[[ RECORDS SHOWN, beginning ]]

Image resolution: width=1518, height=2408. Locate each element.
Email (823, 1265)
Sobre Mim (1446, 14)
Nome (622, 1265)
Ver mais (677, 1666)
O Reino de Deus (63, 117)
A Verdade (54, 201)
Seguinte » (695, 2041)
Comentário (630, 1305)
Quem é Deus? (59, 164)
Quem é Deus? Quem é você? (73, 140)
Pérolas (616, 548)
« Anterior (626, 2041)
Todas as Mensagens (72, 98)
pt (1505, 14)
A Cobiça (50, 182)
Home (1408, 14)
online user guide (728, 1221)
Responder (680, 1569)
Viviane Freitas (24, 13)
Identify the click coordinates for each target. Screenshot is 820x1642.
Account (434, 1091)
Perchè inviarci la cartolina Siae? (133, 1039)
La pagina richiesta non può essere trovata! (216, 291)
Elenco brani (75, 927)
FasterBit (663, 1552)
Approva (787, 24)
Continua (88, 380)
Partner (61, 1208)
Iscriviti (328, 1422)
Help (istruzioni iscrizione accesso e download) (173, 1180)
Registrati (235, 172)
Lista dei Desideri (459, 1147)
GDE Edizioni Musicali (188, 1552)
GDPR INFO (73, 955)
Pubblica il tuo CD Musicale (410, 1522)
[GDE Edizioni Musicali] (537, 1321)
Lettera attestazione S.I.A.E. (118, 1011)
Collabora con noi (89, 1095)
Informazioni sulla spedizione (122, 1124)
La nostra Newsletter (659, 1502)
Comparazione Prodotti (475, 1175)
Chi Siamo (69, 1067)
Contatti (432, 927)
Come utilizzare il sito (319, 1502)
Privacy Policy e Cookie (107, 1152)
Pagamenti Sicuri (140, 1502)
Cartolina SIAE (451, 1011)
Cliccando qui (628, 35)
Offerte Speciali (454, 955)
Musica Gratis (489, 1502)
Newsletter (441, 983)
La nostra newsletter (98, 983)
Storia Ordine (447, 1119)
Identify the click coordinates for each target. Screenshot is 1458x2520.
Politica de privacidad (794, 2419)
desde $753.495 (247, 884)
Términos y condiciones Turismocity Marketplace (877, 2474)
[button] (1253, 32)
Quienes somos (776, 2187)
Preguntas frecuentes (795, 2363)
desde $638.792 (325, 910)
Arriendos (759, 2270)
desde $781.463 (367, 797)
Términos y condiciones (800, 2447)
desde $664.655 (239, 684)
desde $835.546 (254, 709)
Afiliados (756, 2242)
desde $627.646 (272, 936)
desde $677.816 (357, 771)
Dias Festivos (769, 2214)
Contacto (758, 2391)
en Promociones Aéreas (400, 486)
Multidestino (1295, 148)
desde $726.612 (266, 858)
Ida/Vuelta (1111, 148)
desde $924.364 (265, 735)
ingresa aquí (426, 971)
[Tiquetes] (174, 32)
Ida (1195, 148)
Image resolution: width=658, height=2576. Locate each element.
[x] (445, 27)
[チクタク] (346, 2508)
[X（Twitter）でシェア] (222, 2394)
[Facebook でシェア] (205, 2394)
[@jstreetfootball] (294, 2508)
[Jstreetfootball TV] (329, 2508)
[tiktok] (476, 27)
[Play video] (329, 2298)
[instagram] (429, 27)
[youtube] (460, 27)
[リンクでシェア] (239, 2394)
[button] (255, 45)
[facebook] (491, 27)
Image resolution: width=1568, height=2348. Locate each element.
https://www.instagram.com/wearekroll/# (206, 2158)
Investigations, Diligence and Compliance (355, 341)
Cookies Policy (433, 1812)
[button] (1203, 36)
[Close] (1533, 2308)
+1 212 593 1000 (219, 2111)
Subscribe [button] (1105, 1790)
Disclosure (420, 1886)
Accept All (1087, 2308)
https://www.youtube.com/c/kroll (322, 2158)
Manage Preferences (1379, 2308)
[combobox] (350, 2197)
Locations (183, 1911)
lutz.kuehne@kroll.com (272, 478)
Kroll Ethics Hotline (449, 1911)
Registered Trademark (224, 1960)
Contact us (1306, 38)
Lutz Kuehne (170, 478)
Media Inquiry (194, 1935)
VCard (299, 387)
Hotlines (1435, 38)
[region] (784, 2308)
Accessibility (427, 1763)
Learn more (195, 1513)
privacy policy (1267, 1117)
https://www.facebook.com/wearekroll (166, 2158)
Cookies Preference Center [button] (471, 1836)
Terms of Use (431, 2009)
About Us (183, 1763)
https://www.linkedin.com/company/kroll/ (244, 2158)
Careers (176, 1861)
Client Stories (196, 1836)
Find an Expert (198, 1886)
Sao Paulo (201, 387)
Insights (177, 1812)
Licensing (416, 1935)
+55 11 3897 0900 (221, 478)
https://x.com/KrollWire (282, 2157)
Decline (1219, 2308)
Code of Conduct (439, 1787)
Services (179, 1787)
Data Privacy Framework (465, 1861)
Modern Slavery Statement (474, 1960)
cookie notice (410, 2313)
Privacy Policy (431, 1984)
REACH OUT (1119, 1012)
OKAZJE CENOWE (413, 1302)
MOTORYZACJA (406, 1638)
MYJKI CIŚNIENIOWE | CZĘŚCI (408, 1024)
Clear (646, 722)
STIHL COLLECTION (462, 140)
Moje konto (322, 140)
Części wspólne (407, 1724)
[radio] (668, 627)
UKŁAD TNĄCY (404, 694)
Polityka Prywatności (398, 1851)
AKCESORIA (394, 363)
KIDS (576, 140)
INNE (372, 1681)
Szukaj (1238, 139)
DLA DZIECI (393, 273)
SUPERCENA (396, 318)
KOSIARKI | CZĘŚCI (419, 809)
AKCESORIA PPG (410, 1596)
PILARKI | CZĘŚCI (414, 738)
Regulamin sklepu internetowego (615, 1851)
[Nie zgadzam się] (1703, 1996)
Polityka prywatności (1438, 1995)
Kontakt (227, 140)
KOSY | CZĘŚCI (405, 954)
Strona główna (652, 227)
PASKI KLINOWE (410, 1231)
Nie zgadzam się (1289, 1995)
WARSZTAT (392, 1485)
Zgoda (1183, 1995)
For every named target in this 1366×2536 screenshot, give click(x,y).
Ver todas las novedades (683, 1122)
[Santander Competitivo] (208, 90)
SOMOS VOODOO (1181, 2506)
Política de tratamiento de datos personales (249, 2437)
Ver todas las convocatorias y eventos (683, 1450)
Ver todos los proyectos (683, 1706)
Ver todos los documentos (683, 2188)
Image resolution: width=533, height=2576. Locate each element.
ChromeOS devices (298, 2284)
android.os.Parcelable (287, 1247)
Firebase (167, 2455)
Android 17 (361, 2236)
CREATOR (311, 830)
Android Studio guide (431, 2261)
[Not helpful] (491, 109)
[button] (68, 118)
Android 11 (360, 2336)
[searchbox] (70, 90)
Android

[[ RECORDS SHOWN, end ]]

## WHAT YOU ARE ASKED TO DO
In the records above, find the line with "Registered Trademark (224, 1960)"; write out exactly that line and each one after it, stopping after the line with "Terms of Use (431, 2009)".

## TASK RESPONSE
Registered Trademark (224, 1960)
Contact us (1306, 38)
Lutz Kuehne (170, 478)
Media Inquiry (194, 1935)
VCard (299, 387)
Hotlines (1435, 38)
[region] (784, 2308)
Accessibility (427, 1763)
Learn more (195, 1513)
privacy policy (1267, 1117)
https://www.facebook.com/wearekroll (166, 2158)
Cookies Preference Center [button] (471, 1836)
Terms of Use (431, 2009)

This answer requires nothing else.